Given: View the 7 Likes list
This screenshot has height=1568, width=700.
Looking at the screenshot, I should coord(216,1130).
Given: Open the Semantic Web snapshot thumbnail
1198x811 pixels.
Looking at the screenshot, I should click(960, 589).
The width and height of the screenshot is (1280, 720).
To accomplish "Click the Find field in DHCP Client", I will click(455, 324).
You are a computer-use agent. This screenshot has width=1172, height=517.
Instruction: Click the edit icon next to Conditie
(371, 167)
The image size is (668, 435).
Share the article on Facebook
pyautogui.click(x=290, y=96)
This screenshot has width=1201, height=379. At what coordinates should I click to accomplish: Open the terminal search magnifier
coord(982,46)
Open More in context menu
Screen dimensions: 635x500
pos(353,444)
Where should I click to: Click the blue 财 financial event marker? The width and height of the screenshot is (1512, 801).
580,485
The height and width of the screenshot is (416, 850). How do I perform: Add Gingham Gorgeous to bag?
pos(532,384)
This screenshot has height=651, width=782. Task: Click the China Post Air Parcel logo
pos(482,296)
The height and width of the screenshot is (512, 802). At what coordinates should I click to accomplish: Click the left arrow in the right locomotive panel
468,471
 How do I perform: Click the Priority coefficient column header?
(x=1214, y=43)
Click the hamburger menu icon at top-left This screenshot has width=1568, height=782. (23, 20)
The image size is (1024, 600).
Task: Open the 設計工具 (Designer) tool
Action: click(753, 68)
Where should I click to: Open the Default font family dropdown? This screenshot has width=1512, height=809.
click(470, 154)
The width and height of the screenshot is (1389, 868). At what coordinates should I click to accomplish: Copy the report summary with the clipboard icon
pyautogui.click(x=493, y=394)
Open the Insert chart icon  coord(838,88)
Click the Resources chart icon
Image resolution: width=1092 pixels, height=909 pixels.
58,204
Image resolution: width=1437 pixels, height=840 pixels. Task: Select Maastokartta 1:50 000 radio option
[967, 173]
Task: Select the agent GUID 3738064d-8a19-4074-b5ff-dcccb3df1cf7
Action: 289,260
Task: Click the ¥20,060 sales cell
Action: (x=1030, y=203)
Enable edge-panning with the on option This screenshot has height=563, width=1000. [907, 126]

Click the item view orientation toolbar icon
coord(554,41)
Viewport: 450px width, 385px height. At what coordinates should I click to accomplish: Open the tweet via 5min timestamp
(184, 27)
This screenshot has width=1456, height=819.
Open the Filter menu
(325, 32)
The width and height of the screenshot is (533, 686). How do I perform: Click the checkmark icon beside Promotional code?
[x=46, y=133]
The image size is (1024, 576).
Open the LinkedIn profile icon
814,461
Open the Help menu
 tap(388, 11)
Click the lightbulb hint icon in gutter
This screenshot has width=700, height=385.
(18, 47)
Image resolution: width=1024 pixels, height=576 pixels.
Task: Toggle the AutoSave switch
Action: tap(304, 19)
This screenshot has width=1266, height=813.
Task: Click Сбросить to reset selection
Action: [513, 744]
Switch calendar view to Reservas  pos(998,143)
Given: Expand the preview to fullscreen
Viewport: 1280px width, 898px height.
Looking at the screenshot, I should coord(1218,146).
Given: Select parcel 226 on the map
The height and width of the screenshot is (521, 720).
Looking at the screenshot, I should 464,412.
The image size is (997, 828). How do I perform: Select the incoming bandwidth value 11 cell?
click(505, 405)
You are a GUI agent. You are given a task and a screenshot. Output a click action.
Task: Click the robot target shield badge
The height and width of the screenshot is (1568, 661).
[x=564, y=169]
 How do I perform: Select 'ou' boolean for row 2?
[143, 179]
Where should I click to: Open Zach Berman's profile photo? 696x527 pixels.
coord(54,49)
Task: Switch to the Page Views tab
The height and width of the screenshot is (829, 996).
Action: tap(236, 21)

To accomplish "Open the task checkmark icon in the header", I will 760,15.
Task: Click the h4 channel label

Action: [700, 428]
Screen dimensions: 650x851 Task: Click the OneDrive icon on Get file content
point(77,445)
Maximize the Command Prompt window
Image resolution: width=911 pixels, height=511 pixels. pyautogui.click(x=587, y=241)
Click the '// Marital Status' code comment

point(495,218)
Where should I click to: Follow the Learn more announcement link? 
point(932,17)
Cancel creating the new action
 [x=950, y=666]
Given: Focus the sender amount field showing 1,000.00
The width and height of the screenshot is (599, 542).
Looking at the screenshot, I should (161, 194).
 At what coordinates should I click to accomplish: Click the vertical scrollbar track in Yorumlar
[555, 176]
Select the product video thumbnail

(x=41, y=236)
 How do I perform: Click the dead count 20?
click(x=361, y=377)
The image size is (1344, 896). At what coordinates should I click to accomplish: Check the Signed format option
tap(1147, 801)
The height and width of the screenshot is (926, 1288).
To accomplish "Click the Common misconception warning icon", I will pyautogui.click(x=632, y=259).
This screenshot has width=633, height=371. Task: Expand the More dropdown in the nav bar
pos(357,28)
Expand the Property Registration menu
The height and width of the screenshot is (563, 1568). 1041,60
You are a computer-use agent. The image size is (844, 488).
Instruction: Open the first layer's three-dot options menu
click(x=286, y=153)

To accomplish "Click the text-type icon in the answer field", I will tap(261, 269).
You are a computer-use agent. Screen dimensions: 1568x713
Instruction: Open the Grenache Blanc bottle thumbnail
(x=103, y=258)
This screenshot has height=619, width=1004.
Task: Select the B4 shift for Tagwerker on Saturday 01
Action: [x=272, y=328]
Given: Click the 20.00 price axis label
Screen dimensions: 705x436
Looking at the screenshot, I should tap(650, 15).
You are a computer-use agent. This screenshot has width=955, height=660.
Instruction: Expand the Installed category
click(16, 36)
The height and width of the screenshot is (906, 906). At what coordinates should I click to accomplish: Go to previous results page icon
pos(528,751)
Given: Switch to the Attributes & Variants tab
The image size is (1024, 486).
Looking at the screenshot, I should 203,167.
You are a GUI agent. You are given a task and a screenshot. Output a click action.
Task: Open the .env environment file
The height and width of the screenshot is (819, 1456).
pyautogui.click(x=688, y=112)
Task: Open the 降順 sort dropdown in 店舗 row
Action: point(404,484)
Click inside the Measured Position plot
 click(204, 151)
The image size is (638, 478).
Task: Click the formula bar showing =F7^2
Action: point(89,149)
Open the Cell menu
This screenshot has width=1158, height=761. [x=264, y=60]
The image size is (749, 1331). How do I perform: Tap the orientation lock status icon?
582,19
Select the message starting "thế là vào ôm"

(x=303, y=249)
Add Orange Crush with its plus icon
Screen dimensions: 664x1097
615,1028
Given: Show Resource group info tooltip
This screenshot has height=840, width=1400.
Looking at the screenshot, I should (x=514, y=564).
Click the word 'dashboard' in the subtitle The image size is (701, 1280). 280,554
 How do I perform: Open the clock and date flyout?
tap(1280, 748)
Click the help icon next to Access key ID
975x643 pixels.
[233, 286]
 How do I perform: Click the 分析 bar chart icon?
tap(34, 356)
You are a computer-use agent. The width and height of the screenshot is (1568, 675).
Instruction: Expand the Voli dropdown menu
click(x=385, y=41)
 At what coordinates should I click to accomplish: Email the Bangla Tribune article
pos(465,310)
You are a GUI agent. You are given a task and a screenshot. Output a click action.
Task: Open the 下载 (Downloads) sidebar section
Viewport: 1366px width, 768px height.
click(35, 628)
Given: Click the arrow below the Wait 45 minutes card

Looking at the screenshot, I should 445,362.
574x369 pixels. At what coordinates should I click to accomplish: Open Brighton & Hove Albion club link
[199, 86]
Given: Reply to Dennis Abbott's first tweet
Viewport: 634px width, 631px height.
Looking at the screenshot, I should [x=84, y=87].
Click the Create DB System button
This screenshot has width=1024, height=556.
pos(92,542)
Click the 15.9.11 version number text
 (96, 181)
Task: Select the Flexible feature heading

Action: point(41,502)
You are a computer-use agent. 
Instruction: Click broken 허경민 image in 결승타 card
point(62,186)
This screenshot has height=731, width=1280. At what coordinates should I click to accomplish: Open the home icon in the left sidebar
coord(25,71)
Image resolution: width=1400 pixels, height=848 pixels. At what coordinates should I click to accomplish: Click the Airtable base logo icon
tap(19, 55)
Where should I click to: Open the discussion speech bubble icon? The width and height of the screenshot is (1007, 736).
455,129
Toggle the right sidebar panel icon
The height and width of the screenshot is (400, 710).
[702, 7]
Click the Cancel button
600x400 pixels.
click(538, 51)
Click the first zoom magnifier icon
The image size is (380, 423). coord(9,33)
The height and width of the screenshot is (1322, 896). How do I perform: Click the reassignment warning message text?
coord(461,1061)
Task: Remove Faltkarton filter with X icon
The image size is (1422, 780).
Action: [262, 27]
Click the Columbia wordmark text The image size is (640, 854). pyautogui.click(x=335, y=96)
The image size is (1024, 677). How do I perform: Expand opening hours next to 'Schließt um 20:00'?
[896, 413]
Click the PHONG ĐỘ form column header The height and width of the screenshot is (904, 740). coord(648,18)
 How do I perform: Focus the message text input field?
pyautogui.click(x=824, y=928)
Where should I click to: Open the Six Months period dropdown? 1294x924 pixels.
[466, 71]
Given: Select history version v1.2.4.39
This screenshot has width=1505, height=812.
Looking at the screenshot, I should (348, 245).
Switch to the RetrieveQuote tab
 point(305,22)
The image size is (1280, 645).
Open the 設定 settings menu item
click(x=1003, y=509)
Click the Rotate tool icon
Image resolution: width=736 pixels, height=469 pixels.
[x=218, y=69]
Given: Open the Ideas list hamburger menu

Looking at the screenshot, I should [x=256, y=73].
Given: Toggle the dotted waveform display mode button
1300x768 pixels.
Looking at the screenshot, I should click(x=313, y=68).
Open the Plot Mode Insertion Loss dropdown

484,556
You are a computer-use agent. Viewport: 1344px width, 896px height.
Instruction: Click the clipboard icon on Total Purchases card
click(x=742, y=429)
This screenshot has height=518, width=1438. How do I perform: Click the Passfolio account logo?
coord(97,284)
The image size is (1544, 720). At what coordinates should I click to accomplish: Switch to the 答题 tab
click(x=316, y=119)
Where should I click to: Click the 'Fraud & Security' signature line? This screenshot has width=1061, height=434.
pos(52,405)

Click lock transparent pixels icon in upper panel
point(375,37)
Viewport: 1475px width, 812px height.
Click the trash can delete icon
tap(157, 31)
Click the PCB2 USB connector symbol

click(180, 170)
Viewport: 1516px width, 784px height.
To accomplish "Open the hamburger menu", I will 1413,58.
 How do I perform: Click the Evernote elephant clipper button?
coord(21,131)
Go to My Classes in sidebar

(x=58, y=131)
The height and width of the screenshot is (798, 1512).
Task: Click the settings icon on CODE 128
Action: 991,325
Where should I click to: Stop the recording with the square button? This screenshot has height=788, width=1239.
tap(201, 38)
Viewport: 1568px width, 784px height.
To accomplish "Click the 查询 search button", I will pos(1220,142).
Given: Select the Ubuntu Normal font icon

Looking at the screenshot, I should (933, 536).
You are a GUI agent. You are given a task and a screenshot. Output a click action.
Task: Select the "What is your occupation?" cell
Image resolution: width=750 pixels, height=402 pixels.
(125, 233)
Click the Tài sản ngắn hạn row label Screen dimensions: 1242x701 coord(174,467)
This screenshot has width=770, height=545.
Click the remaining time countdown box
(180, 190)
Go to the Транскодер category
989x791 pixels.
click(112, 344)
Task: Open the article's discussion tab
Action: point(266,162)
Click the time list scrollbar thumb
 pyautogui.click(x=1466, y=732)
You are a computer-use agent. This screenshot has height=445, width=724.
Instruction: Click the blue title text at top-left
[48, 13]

++++++++++++++++++++

> Problem statement:
Only those lines of the entries above that run from the line containing "How do I perform: Click the dead count 20?" to the line containing "Task: Open the .env environment file", both included, should be transcribed exactly.

> Written solution:
 How do I perform: Click the dead count 20?
click(x=361, y=377)
The image size is (1344, 896). At what coordinates should I click to accomplish: Check the Signed format option
tap(1147, 801)
The height and width of the screenshot is (926, 1288).
To accomplish "Click the Common misconception warning icon", I will pyautogui.click(x=632, y=259).
This screenshot has width=633, height=371. Task: Expand the More dropdown in the nav bar
pos(357,28)
Expand the Property Registration menu
The height and width of the screenshot is (563, 1568). 1041,60
You are a computer-use agent. The image size is (844, 488).
Instruction: Open the first layer's three-dot options menu
click(x=286, y=153)

To accomplish "Click the text-type icon in the answer field", I will tap(261, 269).
You are a computer-use agent. Screen dimensions: 1568x713
Instruction: Open the Grenache Blanc bottle thumbnail
(x=103, y=258)
This screenshot has height=619, width=1004.
Task: Select the B4 shift for Tagwerker on Saturday 01
Action: [x=272, y=328]
Given: Click the 20.00 price axis label
Screen dimensions: 705x436
Looking at the screenshot, I should tap(650, 15).
You are a computer-use agent. This screenshot has width=955, height=660.
Instruction: Expand the Installed category
click(16, 36)
The height and width of the screenshot is (906, 906). At what coordinates should I click to accomplish: Go to previous results page icon
pos(528,751)
Given: Switch to the Attributes & Variants tab
The image size is (1024, 486).
Looking at the screenshot, I should 203,167.
You are a GUI agent. You are given a task and a screenshot. Output a click action.
Task: Open the .env environment file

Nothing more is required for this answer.